### [PROBLEM]
Here are the records. Write out exactly the lines between the one holding "Task: Click the horizontal" and the one holding "Given: Click the Traffic cursor icon", inclusive.

### [DATA RECORDS]
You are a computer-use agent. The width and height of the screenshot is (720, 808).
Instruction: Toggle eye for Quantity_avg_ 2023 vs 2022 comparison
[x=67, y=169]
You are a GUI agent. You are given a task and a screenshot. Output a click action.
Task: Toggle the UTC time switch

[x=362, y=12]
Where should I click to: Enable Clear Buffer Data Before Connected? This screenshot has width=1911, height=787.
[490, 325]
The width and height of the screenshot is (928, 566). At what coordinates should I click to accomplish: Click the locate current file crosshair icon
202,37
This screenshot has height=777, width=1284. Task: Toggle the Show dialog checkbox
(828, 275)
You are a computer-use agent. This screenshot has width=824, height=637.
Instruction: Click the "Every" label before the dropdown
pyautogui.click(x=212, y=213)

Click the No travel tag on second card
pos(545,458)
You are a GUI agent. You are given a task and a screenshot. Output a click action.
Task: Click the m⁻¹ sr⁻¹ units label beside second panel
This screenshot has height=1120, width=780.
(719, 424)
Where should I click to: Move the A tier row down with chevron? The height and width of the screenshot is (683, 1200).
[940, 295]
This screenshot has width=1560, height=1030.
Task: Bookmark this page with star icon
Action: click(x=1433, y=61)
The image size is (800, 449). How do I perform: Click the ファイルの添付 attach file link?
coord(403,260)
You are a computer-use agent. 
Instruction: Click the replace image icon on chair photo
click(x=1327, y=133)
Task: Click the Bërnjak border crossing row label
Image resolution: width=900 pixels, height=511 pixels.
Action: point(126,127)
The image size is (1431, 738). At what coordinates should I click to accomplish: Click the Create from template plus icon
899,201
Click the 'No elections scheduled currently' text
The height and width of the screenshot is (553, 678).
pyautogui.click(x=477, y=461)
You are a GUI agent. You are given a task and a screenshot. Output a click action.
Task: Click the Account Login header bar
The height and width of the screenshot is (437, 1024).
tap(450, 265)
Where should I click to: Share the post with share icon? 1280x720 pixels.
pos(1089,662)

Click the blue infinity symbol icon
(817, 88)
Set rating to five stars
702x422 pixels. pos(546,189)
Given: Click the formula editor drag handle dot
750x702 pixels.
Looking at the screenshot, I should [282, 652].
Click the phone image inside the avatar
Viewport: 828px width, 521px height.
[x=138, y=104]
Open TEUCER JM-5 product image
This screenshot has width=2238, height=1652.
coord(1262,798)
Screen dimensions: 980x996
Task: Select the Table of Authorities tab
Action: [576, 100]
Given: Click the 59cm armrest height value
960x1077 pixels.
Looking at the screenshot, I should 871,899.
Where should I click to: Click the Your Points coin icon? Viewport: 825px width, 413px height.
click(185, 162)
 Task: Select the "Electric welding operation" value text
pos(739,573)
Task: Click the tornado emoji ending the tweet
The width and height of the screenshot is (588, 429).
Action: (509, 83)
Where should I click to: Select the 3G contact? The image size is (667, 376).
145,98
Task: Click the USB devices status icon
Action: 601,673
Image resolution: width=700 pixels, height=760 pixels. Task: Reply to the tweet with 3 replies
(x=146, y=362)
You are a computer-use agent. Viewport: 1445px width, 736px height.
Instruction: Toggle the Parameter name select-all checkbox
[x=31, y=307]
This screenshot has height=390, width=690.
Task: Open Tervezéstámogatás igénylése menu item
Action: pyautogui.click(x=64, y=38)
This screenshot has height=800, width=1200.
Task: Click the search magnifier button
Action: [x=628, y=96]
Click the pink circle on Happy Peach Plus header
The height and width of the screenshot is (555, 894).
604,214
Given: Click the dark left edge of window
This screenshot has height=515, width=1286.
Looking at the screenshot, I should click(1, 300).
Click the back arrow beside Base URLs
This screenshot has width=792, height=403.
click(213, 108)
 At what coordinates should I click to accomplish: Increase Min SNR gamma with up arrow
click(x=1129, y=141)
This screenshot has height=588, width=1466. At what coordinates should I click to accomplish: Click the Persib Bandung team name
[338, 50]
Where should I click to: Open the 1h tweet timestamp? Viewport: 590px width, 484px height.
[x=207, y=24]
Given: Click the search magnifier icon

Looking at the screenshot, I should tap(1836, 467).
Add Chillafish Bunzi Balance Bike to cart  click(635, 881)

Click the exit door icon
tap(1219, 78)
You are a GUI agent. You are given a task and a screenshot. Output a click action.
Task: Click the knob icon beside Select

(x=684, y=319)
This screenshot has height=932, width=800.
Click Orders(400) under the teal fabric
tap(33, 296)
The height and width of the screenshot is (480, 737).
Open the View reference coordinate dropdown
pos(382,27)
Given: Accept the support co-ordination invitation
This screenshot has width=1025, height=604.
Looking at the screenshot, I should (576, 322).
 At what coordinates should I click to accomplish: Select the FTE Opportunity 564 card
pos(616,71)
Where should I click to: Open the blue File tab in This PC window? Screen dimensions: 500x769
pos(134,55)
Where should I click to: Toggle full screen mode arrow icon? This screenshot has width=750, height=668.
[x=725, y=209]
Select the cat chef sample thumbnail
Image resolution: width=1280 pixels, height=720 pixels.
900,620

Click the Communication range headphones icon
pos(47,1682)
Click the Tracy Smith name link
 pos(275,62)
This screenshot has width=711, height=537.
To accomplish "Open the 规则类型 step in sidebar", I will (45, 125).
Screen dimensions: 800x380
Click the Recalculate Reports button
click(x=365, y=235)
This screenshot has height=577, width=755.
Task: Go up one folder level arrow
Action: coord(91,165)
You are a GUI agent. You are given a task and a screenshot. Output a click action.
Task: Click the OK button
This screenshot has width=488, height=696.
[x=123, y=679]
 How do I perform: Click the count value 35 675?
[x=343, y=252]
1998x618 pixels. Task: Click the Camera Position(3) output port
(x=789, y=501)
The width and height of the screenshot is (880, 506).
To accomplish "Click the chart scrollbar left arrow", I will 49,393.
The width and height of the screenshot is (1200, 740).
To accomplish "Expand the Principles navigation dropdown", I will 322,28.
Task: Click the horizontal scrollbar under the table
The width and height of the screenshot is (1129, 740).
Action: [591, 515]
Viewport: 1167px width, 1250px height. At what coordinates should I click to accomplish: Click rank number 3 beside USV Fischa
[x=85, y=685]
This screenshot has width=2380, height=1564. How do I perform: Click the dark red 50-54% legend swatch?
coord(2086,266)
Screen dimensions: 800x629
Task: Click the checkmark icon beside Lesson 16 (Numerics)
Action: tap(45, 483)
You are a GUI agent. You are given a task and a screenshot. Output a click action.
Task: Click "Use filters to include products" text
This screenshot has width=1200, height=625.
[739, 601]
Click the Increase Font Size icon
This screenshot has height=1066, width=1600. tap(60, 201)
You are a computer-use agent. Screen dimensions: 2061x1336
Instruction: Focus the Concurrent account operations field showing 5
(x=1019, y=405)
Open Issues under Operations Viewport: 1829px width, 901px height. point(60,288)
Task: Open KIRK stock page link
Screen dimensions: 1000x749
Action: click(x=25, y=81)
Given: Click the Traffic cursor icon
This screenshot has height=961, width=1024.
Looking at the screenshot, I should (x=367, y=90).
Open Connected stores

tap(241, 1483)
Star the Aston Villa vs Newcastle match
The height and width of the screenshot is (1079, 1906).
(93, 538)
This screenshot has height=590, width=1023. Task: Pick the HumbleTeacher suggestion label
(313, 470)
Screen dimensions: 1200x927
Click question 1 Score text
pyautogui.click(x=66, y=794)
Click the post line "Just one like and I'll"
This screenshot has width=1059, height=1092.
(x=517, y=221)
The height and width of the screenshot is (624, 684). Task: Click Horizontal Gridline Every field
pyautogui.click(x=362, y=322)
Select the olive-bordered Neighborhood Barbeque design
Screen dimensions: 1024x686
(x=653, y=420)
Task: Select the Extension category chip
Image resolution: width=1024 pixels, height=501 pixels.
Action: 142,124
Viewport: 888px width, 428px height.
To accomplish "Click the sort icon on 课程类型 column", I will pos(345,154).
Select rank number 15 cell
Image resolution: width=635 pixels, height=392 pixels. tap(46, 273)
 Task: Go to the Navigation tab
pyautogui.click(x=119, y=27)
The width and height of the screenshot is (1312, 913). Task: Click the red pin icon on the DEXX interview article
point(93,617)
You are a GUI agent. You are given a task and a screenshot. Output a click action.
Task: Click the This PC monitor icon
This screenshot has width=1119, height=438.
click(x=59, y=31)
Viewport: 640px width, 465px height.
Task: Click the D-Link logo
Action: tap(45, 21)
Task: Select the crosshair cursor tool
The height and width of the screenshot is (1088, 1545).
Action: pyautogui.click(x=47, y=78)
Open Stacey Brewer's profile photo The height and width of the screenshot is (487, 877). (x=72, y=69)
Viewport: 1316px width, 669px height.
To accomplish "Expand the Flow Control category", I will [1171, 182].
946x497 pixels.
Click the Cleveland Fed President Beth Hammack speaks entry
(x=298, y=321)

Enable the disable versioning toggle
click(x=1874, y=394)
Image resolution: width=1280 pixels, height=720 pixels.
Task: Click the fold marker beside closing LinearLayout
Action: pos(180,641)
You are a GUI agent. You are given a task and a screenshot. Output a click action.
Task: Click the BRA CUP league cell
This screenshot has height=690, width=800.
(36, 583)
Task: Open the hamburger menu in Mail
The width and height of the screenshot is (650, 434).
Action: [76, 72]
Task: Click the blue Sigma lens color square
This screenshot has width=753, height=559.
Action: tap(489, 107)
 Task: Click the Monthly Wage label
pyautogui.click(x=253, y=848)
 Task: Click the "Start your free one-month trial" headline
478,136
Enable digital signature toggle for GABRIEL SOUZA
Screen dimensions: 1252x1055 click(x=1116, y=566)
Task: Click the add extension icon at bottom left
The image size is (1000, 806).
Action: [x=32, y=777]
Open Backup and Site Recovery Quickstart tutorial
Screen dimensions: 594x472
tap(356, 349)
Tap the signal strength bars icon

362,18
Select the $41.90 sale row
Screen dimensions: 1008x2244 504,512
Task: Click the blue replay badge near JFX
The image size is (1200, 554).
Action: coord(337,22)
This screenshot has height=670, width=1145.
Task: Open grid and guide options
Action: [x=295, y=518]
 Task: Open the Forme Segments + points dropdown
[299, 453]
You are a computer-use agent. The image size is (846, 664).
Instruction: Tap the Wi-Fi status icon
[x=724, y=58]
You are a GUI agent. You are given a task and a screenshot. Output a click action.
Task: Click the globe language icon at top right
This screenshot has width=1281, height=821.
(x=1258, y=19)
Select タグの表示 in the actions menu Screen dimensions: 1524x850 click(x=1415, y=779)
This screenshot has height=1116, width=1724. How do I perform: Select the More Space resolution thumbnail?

### [EXERCISE ANSWER]
Task: Click the horizontal scrollbar under the table
The width and height of the screenshot is (1129, 740).
Action: [591, 515]
Viewport: 1167px width, 1250px height. At what coordinates should I click to accomplish: Click rank number 3 beside USV Fischa
[x=85, y=685]
This screenshot has width=2380, height=1564. How do I perform: Click the dark red 50-54% legend swatch?
coord(2086,266)
Screen dimensions: 800x629
Task: Click the checkmark icon beside Lesson 16 (Numerics)
Action: tap(45, 483)
You are a GUI agent. You are given a task and a screenshot. Output a click action.
Task: Click "Use filters to include products" text
This screenshot has width=1200, height=625.
[739, 601]
Click the Increase Font Size icon
This screenshot has height=1066, width=1600. tap(60, 201)
You are a computer-use agent. Screen dimensions: 2061x1336
Instruction: Focus the Concurrent account operations field showing 5
(x=1019, y=405)
Open Issues under Operations Viewport: 1829px width, 901px height. point(60,288)
Task: Open KIRK stock page link
Screen dimensions: 1000x749
Action: click(x=25, y=81)
Given: Click the Traffic cursor icon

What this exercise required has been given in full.